Tiga bulan berlalu. Namun, tidak seorang pun yang mengetahui alasan Jamilah pindah sekolah. Jika Jamilah ditanya, gadis tomboi ini selalu menghindar. Hal ini malah menimbulkan kecurigaan pada teman-teman. Sebagian besar menjauh darinya. Aisyah tidak termasuk.

"Dwi, Dewi, apa kalian nggak merasa aneh sama tingkah Jamilah?" bisik seorang perempuan kelas sebelah kepada Dwi dan Dewi.

"Iya. Saranku, lebih baik kalian jangan deket-deket lagi. Jangan sampai kalian tertular dia," tambah perempuan yang lain.

Mereka tidak tahu kalau suara mereka dikuping Jamilah. Perih. Itulah yang dirasakan Jamilah. Baginya, suatu aib harus ditutupi. Tidak baik membicarakan aib orang lain, apalagi di belakang.

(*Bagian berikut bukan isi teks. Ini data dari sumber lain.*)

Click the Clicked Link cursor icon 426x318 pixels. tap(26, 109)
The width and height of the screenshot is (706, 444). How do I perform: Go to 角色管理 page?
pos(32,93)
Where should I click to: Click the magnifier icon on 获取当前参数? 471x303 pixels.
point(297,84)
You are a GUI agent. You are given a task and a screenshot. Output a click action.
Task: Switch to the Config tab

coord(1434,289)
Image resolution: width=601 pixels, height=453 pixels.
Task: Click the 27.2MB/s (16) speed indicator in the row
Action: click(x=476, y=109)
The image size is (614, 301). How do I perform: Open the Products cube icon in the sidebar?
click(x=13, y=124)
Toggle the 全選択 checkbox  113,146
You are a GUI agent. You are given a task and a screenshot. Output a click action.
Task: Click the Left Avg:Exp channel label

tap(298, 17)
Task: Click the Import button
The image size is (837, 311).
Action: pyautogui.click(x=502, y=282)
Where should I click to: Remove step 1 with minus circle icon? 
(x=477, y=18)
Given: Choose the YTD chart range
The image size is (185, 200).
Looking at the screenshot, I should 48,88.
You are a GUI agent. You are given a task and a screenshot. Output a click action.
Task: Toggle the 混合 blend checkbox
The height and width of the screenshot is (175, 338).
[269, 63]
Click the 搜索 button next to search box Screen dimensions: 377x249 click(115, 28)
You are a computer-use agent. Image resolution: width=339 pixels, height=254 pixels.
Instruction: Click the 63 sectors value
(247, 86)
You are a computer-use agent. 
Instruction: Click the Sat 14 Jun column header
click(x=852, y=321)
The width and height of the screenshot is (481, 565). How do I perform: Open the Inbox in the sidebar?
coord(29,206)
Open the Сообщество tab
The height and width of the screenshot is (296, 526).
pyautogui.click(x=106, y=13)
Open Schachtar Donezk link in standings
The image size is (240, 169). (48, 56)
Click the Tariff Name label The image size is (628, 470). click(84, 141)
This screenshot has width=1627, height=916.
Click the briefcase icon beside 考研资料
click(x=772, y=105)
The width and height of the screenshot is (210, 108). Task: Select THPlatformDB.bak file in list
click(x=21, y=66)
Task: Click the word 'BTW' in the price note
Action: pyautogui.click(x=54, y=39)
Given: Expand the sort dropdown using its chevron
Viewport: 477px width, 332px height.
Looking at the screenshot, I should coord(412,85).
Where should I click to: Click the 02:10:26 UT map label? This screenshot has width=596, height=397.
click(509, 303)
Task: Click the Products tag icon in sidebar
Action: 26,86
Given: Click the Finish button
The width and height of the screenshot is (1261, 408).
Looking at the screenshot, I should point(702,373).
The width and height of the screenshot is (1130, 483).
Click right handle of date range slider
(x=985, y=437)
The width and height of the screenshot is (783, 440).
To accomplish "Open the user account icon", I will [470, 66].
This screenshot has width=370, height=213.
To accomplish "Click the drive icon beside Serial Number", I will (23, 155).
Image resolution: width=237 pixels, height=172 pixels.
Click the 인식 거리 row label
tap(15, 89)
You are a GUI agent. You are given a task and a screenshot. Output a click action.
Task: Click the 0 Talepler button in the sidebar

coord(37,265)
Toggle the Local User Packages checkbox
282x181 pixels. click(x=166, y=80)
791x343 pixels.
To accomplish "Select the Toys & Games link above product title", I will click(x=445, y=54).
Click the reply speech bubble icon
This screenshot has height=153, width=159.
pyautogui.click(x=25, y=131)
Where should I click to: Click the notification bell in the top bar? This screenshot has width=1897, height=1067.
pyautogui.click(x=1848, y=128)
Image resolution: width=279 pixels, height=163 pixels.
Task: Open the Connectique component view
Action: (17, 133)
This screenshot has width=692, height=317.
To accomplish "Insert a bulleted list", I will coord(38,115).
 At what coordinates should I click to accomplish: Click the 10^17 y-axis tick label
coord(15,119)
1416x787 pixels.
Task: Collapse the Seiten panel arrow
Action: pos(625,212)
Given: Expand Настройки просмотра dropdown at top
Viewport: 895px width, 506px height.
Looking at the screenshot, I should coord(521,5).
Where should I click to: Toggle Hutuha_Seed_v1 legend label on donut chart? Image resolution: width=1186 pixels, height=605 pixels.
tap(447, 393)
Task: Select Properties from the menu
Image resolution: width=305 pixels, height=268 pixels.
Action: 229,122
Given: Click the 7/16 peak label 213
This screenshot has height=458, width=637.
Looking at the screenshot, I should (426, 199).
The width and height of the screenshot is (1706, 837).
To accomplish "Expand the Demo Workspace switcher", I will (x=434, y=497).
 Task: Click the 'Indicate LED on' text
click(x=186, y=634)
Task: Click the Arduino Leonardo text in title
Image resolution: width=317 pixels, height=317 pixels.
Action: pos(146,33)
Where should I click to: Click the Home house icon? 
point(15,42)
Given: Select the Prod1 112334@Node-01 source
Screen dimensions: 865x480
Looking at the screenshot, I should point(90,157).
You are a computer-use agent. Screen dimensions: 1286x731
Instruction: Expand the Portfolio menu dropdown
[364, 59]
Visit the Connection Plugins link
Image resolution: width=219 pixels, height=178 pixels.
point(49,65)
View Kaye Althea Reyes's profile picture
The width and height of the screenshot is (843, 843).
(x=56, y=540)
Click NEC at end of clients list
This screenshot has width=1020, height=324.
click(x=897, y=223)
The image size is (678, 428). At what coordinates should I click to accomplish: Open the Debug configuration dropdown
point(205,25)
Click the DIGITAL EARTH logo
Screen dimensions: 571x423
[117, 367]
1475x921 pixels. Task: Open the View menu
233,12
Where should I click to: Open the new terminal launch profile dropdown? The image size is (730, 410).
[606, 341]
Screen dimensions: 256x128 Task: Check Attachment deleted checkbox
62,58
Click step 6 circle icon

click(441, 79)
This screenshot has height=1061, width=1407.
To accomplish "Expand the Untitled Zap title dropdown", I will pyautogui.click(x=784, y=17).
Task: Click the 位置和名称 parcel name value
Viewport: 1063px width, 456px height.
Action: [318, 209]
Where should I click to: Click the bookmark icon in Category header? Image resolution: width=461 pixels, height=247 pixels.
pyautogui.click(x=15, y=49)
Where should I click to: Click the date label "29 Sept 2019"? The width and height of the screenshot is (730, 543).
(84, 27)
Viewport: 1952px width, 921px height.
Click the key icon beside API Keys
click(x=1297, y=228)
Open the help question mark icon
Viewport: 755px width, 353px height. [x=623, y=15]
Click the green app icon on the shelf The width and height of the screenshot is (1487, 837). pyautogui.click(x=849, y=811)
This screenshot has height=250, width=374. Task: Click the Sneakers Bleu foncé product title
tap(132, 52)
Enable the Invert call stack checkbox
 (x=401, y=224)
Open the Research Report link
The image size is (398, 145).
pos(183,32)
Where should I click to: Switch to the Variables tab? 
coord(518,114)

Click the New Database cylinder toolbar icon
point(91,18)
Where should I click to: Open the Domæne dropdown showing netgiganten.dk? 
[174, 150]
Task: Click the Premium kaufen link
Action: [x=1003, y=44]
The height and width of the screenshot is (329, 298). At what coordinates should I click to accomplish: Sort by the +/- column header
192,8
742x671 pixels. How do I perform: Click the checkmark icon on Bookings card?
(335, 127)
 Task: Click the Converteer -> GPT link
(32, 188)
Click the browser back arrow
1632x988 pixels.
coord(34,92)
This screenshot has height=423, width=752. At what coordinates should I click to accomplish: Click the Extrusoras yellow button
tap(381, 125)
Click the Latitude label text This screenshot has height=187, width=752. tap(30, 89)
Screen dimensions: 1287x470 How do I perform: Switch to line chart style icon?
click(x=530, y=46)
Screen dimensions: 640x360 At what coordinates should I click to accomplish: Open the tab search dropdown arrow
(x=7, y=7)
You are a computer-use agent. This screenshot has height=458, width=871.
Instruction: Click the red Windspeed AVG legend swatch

"Mil, kenapa kamu ada di sini?" Aisyah mengagetkan Jamilah. Jamilah mengecek sekitar sebelum menjawab. Keempat orang yang dilihatnya tadi menghilang.

"Nggak apa-apa, kok, hehehe. Ayo ke kelas!"

Aisyah begitu mempercayainya. Ikatan pertemanan yang kuat membuatnya tidak bisa berburuk sangka.

***

Satu semester telah usai. Siswa kelas X IPS 5 naik kelas semua, kecuali Jamilah. Banyak yang meledeknya. Jamilah menjadi malu.

"Hentikan!" Aisyah mencoba membela Jamilah. Ia tidak peduli dengan nilai-nilai Jamilah. Yang penting sudah berusaha semaksimal mungkin dan berdoa yang terbaik. "Teman tidak naik kelas harusnya kalian menghibur, bukan menjatuhkannya. Akhlak bagus lebih baik daripada nilai rapor."

Bukannya merenungi nasihat, tetapi mereka malah mencemooh Aisyah. Menilai Aisyah dengan kata rendahan, sama seperti kepada Jamilah.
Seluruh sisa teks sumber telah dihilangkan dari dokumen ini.